By Katy Hopkins

Entrepreneurship takes an eye for opportunity and a willingness to take risks, business school officials say. MBA programs in Entrepreneurship offer unconventional ways to help channel an entrepreneurial spirit:

In the "Market to Discovery" project at the Johns Hopkins University Carey School of Business, small groups of students in the Global MBA track will look for profitable opportunities in university scientists' work. The two-semester program, launching in Spring 2011, will be an intense systematic approach to spotting opportunities in potentially patentable discovery, says Philip Phan, Carey's vice dean for faculty.

"In terms of creating a sophisticated class of students that are good at using the basic tools of market research and evaluation, putting them to work on a project like that is probably the most difficult thing you can do," Phan said. "It pushes the students to apply these tools that oftentimes are taken for granted in a classroom and to apply them to a real setting where they may not apply very well."

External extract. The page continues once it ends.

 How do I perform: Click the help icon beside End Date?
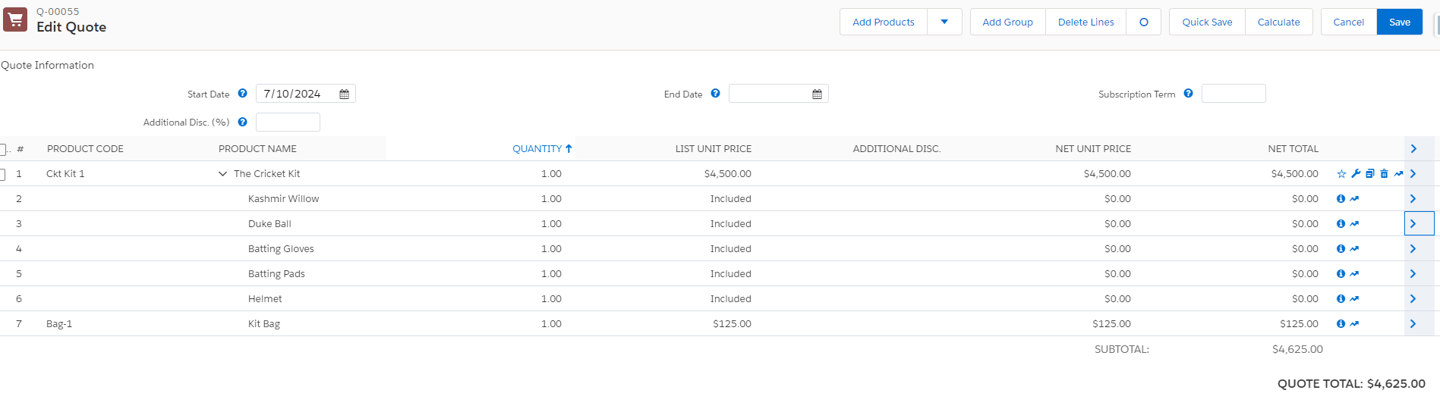click(715, 94)
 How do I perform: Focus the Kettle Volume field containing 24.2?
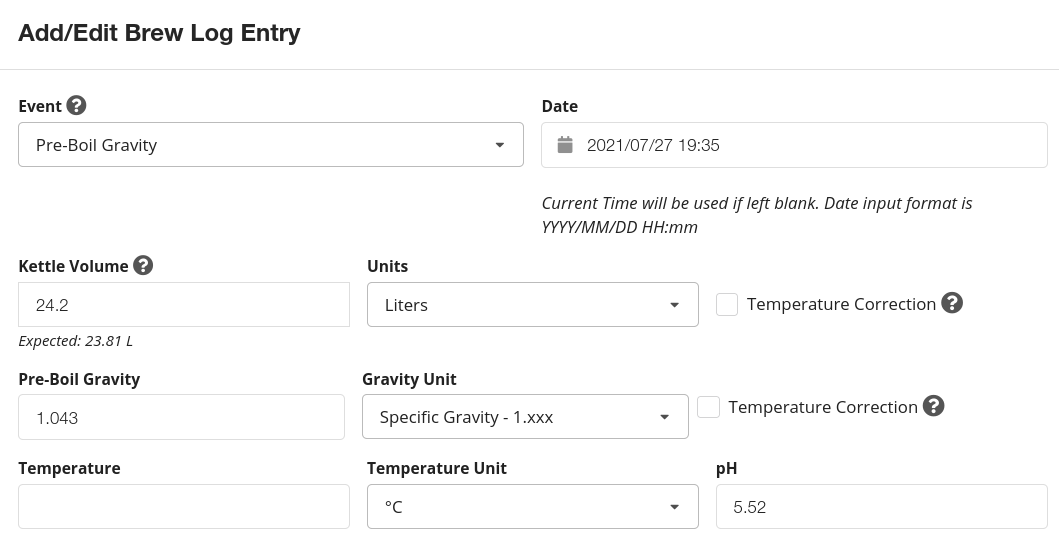184,305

If students find a discovery will be very likely profitable, employees at the Johns Hopkins Office of Technology Transfer will apply for a patent. Ultimately, for a successful discovery, "the students will have the option of being part of that team to start a company and take this thing to the next stage of development," Phan says.

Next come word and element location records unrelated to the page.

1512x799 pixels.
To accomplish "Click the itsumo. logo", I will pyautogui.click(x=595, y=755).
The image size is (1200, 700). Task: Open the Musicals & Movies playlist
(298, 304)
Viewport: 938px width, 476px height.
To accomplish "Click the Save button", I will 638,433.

The entrepreneurial education will now extend past graduation at Babson College F. W. Olin School of Business , which boasts the top-ranked entrepreneurship program for 17 years running.

A the school where entrepreneurship is a both a "brand" and a "strategy," as Entrepreneurship Division Chair Candida Brush puts it, 52 faculty members offer about 100 innovative classes ranging from alternative energy innovation in Norway to teaching high school students in Rwanda how to launch companies.

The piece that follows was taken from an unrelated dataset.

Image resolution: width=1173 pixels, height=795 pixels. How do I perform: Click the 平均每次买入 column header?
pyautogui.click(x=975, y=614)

Now, MBA graduates will be able to consult faculty members and use school resources to "explore, pursue, launch and grow" their startups through the Venture Accelerator, set to open in September.

"We need individuals who are opportunity seekers, and more importantly, opportunity creators," says Olin Dean Raghu Tadepalli. "Rather than say, 'Where are the opportunities?' say, 'There are opportunities, and we are going to seize them.'... The focus is on forward momentum."

At Pace University Lubin School of Business , opportunity for inspiration sometimes comes from outside the classroom--even outside the country. In "Special Topics in International Entrepreneurship: Technology, Innovation and Entrepreneurship in Israel," Professor Bruce Bachenheimer will take students to abroad in spring 2011 for a week to study opportunities in the young country's advanced technology infrastructure.

Bachenheimer has taken entrepreneur students to Tanzania and India in years past. These international opportunities often lend a life-changing perspective of business opportunities in other countries, he says. For Pace graduate Melissa Lopez, this revelation came when she saw Tanzanian women selling handmade clothing to tourists at Mount Kilamanjaro.

"It made it pure to see entrepreneurship at a very small level, but [to see] how big people's ideas are," Lopez says. "Prior to taking the course, I had never thought I would have any interest in entrepreneurship. I had always thought I'd be working for a large company.

"After that course, I wanted to see if I could do something for myself."

MBA Classes in entrepreneurship are becoming more universally attractive, Bachenheimer says. About 15 percent of students in his entrepreneur classes are MBA students. The rest are students from different academic disciplines who are considering what an entrepreneurial focus could do for their careers, he says.

"They're all [saying], 'I want to be more entrepreneurial. I don't want to just work in an office or count on a job, especially when the economy is bad," Bachenheimer says. "[They say], 'I want to have more control of my destiny."